Language Link Accuracy Orthography system Phone set
Arabic Arabic G2P model 95.4 Romanized [1] GlobalPhone
Bulgarian Bulgarian G2P model 97.3 Cyrillic alphabet GlobalPhone
Croatian Croatian G2P model 92.7 Latin alphabet GlobalPhone
Czech Czech G2P model 96.8 Latin alphabet GlobalPhone
French French G2P model 93.2 Latin alphabet GlobalPhone
French French (Prosodylab) G2P model [1] 95.2 Latin alphabet Prosodylab
German German G2P model 67.0 Latin alphabet GlobalPhone
German German (Prosodylab) G2P model [3] 94.1 Latin alphabet Prosodylab
Hausa Hausa G2P model 70.1 Latin alphabet GlobalPhone
Japanese Japanese G2P model 82.1 Romanized GlobalPhone
Korean Korean G2P model 89.5 Hangul GlobalPhone
Mandarin Mandarin Pinyin G2P model 99.9 Pinyin Pinyin phones
Mandarin Mandarin Character G2P model [4] 83.2 Hanzi Pinyin phones
Polish Polish G2P model 98.8 Latin alphabet GlobalPhone
Portuguese Portuguese G2P model 86.5 Latin alphabet GlobalPhone
Russian Russian G2P model 96.4 Cyrillic alphabet GlobalPhone
Spanish Spanish G2P model 94.0 Latin alphabet GlobalPhone
Swahili Swahili G2P model 99.9 Latin alphabet GlobalPhone
Swedish Swedish G2P model 83.3 Latin alphabet GlobalPhone
Thai Thai G2P model 71.7 Thai script GlobalPhone
Turkish Turkish G2P model 83.3 Latin alphabet GlobalPhone
Ukrainian Ukrainian G2P model 98.0 Cyrillic alphabet GlobalPhone
Vietnamese Vietnamese G2P model 98.2 Vietnamese alphabet GlobalPhone
Wu Wu G2P model [5] 77.5 Hanzi GlobalPhone
[1](1, 2, 3, 4) The ProsodyLab French dictionary is based on Lexique with substitutions for numbers and special characters. Note that Lexique is known to currently not work with the aligner, see the Github issue for more information and status.

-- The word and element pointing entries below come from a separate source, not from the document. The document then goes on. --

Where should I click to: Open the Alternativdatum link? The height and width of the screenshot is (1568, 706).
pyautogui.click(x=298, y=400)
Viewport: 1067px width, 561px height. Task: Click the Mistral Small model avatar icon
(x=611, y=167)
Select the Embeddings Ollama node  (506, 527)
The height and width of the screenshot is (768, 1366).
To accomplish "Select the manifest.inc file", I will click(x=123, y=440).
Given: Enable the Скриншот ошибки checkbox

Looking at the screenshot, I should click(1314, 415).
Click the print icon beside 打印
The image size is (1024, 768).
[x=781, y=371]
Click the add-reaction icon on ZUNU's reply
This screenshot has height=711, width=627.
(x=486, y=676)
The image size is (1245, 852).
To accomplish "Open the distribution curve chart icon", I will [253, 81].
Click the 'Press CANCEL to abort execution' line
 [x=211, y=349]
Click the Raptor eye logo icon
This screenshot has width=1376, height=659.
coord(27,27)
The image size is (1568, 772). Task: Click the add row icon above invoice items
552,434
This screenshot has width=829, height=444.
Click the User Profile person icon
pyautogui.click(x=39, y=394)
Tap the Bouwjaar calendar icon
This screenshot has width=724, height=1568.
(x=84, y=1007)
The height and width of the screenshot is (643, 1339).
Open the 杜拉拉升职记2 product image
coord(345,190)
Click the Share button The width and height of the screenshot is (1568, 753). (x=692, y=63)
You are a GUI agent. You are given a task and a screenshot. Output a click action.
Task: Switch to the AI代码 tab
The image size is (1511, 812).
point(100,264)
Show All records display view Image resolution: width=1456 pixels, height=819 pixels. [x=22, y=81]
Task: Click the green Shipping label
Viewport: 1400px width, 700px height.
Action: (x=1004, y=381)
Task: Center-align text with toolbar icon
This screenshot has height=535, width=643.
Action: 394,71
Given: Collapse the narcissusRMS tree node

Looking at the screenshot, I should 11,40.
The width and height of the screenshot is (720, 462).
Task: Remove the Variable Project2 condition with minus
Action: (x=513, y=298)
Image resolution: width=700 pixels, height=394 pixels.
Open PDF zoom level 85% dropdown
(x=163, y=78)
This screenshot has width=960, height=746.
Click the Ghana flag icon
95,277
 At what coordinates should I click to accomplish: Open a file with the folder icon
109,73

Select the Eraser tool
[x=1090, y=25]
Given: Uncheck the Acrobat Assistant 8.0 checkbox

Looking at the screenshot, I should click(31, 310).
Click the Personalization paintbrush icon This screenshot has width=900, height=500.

[2]Please see the GlobalPhone documentation for how the romanization was done for Arabic.
[3](1, 2) The German dictionary used in training is available in the ProsodyLab dictionary repository. See for more information on the CELEX phone set for German and how it maps to other phonesets.
[4]The Mandarin character dictionary that served as the training data for this model was built by mapping between characters in .trl files and pinyin syllables in .rmn files in the GlobalPhone corpus.
[5]The Wu G2P model was trained a fairly small lexicon, so it likely does not have the coverage to be a robust model for most purposes. Please check carefully any resulting dictionaries, as they are likely to have missing syllables from from unknown symbols.